()村口,例行巡逻的壮丁和闻讯赶来的族长都被皮鞭毒辣地撕咬着。壮丁手里的纸罩蜡烛灯已经摔在地上点燃了,将漆黑一团的村口,照耀得瞬间明亮了许多。
“说!到底有没有?”一名骑兵官差挥舞着皮鞭,毒蛇吐信般上下翻飞。
“没有,真的没有!”族长倔强地挺直了腰杆儿,花白的胡子猎猎舞蹈,寒风随着鞭稍的呼啸声更加凛冽。
“死不悔改的老棺材瓤子!”官差跳下了马,一把抓住老族长的胸膛,左右开弓,狠狠地扇了他几个耳光:“到底有没有?”
“官爷!你们到底是官还是匪?”老族长愤怒地耿直了脖子:“没有就是没有!真的没有!”
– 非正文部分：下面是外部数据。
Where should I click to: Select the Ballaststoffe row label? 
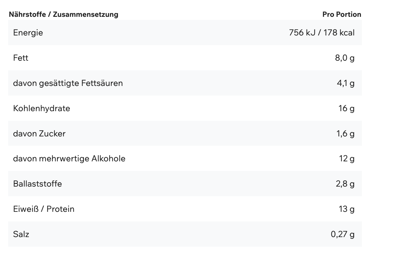(x=38, y=184)
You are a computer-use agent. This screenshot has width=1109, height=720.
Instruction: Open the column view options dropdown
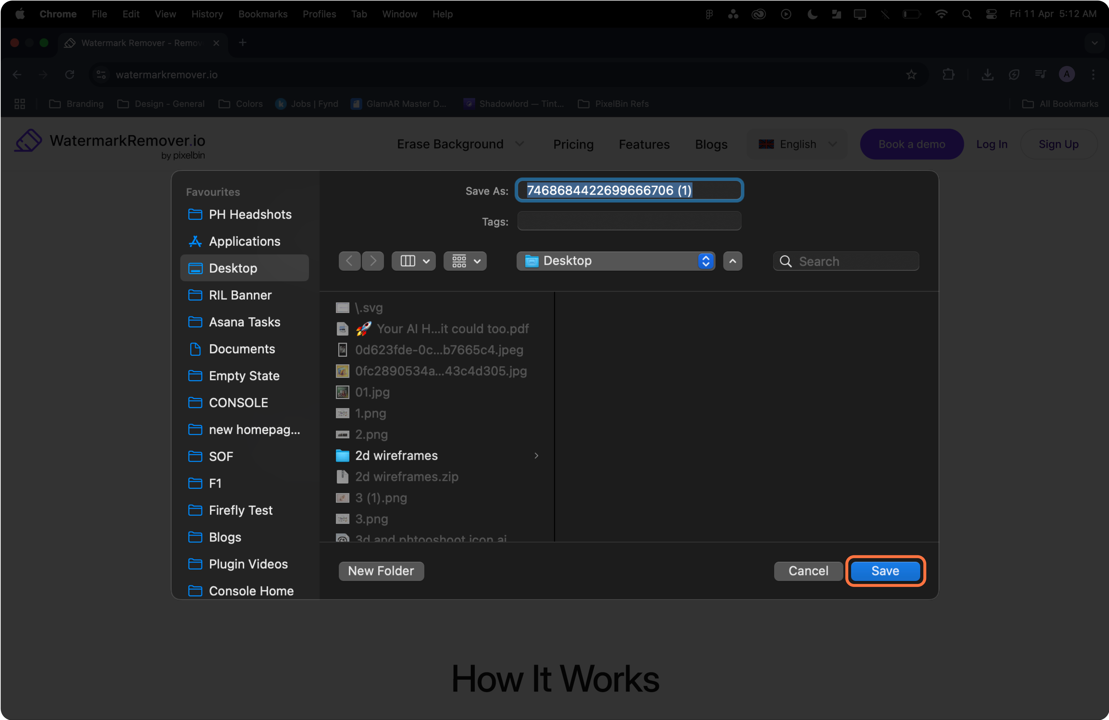(x=413, y=261)
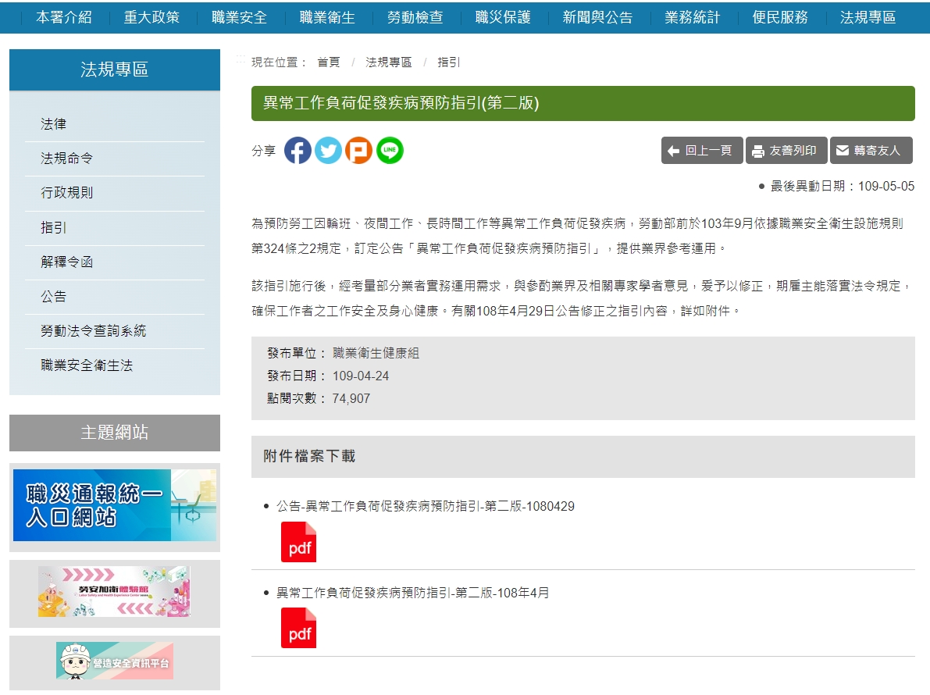The image size is (930, 695).
Task: Share page through LINE icon
Action: 390,151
“嘿嘿嘿。”另一个官差走过来,在老族长的脸颊上用马鞭轻轻地搔着:“老太爷,明明有人见那辆马车走来了这一条道儿,在前面岔路口拐到了这儿,你怎么说没有啊?老太爷,您要是欺哄官府,包庇钦犯,可是抄家灭族的大罪啊!”
老族长顿时一惊,怯怯地看着官差:“什么?钦犯?”
“嗯,钦犯!要不,我的这位兄弟也不会这么脾气不好!”拿马鞭的官差迅速将马鞭挪开了,脸上绽开了更多的笑容:“老太爷,说了,是功劳,包庇是死罪。”
“我?”
族长正要说话,两个边上被推搡的壮丁满脸鼻血,“爷,大爷,我们村……”
“喂,官爷,您来,我说!”族长急忙拦截了两个壮丁的话。
“那你说。”官差警惕着。
“进了我们村,讨了热水喝,用铜板买了几个冷馒头,然后往北面的小路走了!”老族长不慌不忙地说。
“真的?”一个官差再次扬起了马鞭。
“住手!”从官差的骑兵队伍里,忽然涌起了几枚火把,随即,一个官差撞到了人群前面,其余的人一见,赶紧下马:“大人!”
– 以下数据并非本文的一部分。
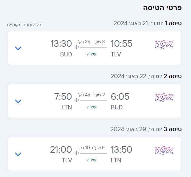Expand flight 1 details chevron

point(18,48)
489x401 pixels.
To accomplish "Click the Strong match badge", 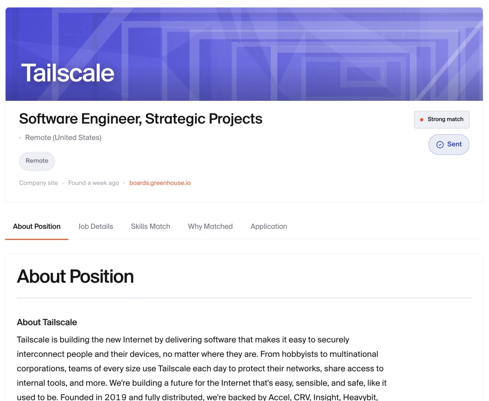I will click(442, 119).
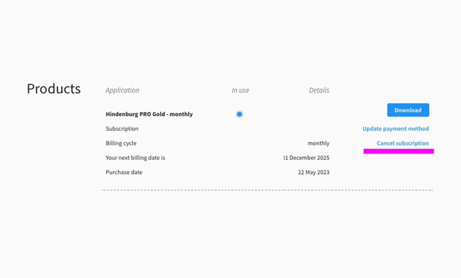Click the Cancel subscription link
The width and height of the screenshot is (461, 278).
[403, 143]
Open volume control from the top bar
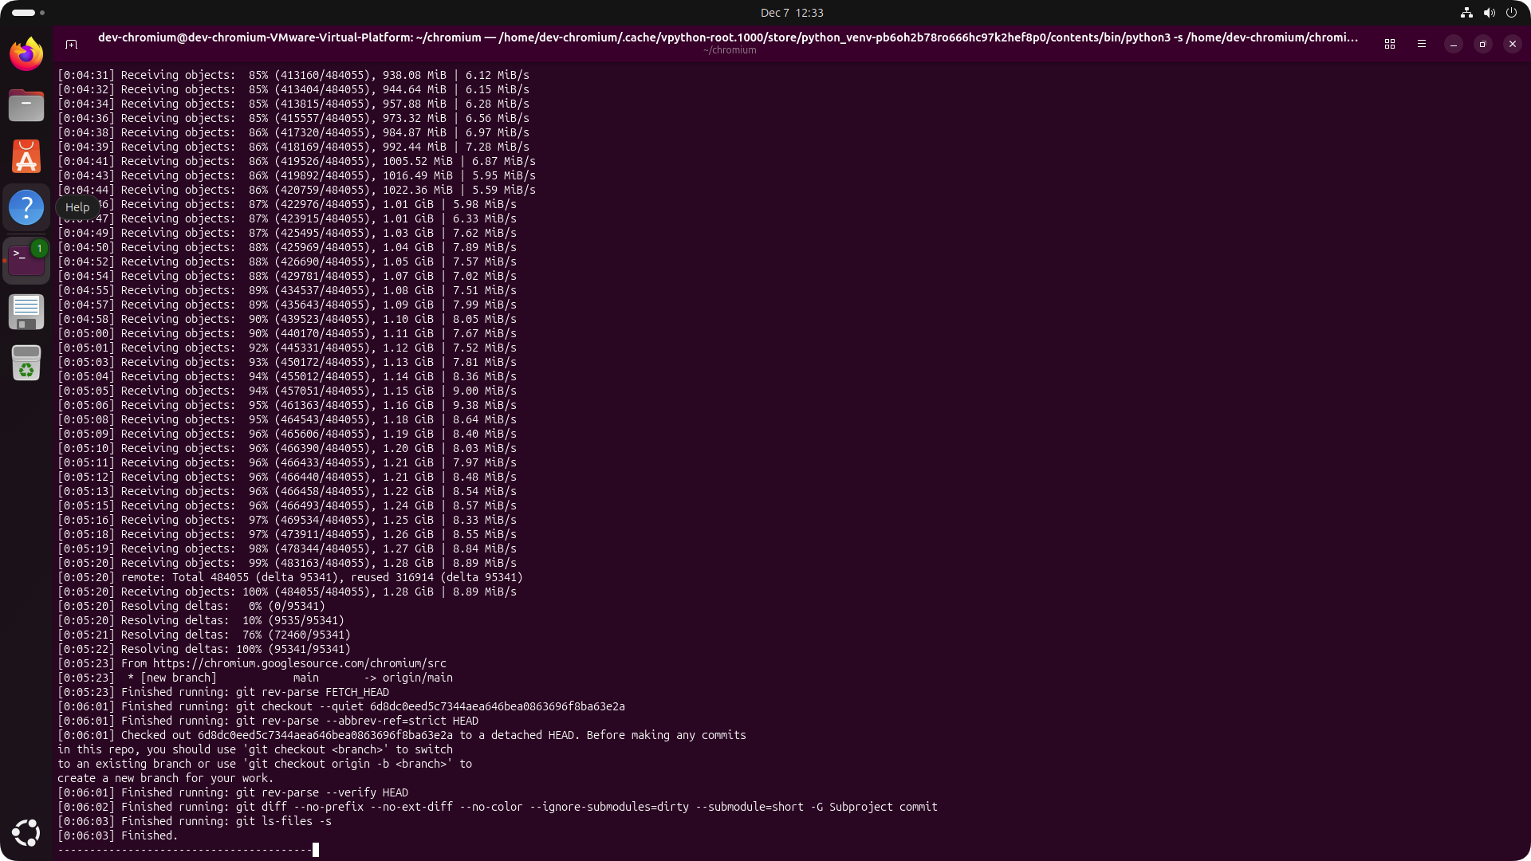The width and height of the screenshot is (1531, 861). pos(1489,13)
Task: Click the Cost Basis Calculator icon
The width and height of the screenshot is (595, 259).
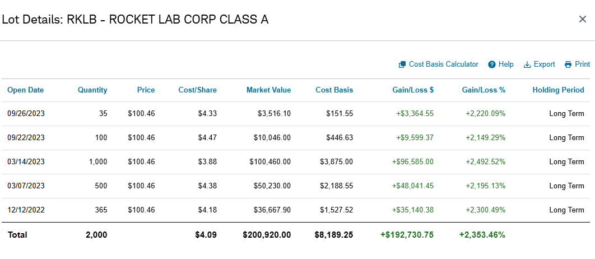Action: [x=402, y=64]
帝皇派武士铁良目光冷峻地盯着人群看了看,声色俱厉:“你们打了百姓?谁让你们打的?你们知道不知道百姓是什么?嗯?”
所有的官差面面相觑,肇事的几个急忙朝人群里退缩。
铁良下了马,亲自将被推倒的两名村中壮丁搀扶起来,他的脸上,满是歉意,然后面对族长一拱手:“老爷子,对不住,我手下这帮人没管教好,伤者您了!”
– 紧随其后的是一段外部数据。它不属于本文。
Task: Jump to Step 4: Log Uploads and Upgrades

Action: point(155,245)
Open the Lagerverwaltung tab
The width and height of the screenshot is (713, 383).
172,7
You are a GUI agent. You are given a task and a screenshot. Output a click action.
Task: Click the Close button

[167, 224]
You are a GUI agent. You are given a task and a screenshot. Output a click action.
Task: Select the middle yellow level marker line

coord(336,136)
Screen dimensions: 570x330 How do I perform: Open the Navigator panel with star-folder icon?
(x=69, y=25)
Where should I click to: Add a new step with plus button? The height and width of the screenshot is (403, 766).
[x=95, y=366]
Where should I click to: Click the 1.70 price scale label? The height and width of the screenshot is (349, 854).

老族长急忙也拱手:“官爷莫说,其实,诸位官爷也是办差心急,小老儿不敢计较的!”
“来人!”
“喳!”
“拿十两银子给老爷子赔罪!还有你们,过来,谁动手的都给老爷子磕头!三个响头!”
“喳!”
将十两银子亲自捧着塞到了老族长的手里,又监督着四名官差给他磕完头,铁良才将打手一挥:“按照老爷子说的方向,我们追!”
清廷的官差数十人,在烈烈的火焰飘忽中,指示着战马的方向,脱离了村口,向着北面道路穷追而去,很快,就没有了马蹄声和火光。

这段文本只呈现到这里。